I would disagree that "Public Use" = Public Welfare = Public Interest

Increasing the local tax base is not a public interest but rather a continued sucking of the wallets that all governments are famous for. Let see we cant raise property taxes anymore, how about we raze this neighborhood and put up some McMansions. The area will be prettier and our tax rolls go up because we can appraise higher and get higher taxes with higher tax revenue we can give the people more stuff!!!! It has to be in the public good.

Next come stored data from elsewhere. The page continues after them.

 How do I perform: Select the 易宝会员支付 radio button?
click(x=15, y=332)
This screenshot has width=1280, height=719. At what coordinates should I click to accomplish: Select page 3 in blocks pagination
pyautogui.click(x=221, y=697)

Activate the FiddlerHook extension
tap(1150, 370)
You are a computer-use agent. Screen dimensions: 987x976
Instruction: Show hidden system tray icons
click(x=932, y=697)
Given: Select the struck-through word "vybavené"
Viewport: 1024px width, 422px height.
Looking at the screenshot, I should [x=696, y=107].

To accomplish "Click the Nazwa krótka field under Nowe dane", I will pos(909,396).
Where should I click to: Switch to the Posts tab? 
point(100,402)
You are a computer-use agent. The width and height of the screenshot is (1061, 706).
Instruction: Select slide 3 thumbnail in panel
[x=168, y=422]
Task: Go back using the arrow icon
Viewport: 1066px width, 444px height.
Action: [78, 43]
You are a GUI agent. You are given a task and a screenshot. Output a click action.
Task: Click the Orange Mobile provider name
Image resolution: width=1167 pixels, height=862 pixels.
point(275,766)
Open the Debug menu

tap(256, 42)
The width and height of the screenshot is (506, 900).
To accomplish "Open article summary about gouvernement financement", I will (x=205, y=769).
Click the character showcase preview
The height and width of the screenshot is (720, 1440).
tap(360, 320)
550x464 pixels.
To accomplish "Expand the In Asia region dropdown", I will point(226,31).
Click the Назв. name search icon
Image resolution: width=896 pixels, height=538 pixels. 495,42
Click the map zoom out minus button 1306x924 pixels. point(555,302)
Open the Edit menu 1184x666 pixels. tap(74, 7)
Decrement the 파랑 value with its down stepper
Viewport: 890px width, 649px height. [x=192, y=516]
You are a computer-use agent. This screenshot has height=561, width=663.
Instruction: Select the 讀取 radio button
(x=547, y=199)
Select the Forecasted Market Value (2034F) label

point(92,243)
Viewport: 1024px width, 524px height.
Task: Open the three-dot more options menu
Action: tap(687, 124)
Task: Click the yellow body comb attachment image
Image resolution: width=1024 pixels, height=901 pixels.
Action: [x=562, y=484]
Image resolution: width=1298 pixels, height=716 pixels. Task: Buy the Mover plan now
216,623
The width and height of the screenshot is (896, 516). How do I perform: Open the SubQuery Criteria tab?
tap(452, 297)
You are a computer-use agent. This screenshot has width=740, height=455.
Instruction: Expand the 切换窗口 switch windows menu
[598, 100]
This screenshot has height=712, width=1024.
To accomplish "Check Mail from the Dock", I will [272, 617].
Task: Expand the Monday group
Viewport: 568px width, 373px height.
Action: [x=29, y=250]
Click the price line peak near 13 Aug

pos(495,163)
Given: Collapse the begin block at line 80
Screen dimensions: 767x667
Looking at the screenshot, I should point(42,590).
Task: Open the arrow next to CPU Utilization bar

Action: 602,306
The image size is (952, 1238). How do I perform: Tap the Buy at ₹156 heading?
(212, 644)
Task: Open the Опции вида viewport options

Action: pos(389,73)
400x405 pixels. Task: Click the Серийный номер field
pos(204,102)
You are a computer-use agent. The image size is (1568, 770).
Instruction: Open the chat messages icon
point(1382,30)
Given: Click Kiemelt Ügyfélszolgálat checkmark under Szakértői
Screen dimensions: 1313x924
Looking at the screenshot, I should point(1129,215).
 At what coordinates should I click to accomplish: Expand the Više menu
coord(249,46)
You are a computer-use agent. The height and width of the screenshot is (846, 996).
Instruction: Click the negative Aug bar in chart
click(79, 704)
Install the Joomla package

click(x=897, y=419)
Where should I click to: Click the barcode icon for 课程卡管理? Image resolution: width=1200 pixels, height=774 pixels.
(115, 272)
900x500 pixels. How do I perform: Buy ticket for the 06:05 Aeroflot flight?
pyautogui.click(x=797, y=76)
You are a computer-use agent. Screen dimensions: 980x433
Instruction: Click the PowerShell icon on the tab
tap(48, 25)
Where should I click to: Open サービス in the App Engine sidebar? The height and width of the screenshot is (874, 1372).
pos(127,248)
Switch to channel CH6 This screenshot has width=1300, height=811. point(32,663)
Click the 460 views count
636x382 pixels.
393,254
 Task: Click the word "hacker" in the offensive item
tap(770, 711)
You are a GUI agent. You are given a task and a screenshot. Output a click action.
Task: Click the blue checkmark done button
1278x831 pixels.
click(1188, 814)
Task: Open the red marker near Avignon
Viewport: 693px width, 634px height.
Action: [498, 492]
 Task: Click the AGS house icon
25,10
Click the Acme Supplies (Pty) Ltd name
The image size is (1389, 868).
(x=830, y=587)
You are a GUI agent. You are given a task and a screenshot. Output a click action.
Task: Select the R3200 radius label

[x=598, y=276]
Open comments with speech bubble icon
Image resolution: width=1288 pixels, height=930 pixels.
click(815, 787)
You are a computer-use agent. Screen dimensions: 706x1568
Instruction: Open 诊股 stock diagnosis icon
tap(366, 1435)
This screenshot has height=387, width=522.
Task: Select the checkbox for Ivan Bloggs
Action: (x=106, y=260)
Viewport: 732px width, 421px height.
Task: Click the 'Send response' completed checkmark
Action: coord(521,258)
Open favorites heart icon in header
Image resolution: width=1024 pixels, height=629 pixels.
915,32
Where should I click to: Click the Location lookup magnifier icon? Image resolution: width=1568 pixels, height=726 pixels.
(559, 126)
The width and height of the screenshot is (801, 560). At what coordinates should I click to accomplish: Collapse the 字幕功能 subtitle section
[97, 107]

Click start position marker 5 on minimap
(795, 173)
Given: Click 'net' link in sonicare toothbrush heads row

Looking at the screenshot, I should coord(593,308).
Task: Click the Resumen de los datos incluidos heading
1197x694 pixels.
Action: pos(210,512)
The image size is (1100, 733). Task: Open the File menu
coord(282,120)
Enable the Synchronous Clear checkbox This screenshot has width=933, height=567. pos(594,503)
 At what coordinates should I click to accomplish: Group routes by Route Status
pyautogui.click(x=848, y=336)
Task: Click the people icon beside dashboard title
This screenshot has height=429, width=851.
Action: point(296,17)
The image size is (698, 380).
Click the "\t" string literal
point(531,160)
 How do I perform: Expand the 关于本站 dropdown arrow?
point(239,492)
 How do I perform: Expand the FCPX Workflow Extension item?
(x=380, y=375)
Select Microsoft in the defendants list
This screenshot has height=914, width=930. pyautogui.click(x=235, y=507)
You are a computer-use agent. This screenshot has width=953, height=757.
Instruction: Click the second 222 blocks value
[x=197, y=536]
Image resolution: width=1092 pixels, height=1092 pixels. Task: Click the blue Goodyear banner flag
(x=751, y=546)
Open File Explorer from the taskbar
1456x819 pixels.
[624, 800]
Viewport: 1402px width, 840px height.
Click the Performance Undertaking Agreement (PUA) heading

Bulldoze for a public water treatment facility fine by me


Date/Time: 2005-06-24 21:52 (UTC)Posted by: [identity profile] mighty-man.livejournal.com
Look at just the last part....nor shall private property be taken for public use, without just compensation.

It can only be taken "for use" which I'm sure most people would agree that there must be some kind of foresight...I would imagine that public interest would underlie that. The local law can't just seize the land for no reason.

Property Taxes: Who says you can't raise it anymore? Hell, it's gone up even since I left. And yeah, you can put up some mansions, but you have to be able to get people to pay more than what it costs to build it. Drop a dozen million dollar mansions by Broadway market and see who buys them.

Water Treatment: Heh, funny you mention that...there's a big thing going on about using eminent domain with the new ruling to seize some land to build another water treatment plant out here.
Date/Time: 2005-06-24 19:28 (UTC)Posted by: [identity profile] sweethel.livejournal.com
rafe, why would you unfriend me? I like you, and I demand to be refiended! ;-)
Date/Time: 2005-06-24 19:44 (UTC)Posted by: [identity profile] etcet.livejournal.com
She lives.... I figured you were sick of creepy strangers occasionally perusing things. ;-)
Date/Time: 2005-06-24 21:21 (UTC)Posted by: [identity profile] mighty-man.livejournal.com
Did you fiend her previously rafe?
Date/Time: 2005-06-24 22:24 (UTC)Posted by: [identity profile] etcet.livejournal.com
yup. but we've never met. :-)
Date/Time: 2005-06-25 05:27 (UTC)Posted by: [personal profile] ivy
ivy: Two strands of ivy against a red wall (Default)
Horrifying. Grrr. Damn the Man.
Date/Time: 2005-06-27 03:17 (UTC)Posted by: [identity profile] deansavatar.livejournal.com
Ominous events in the future may be closer than they appear.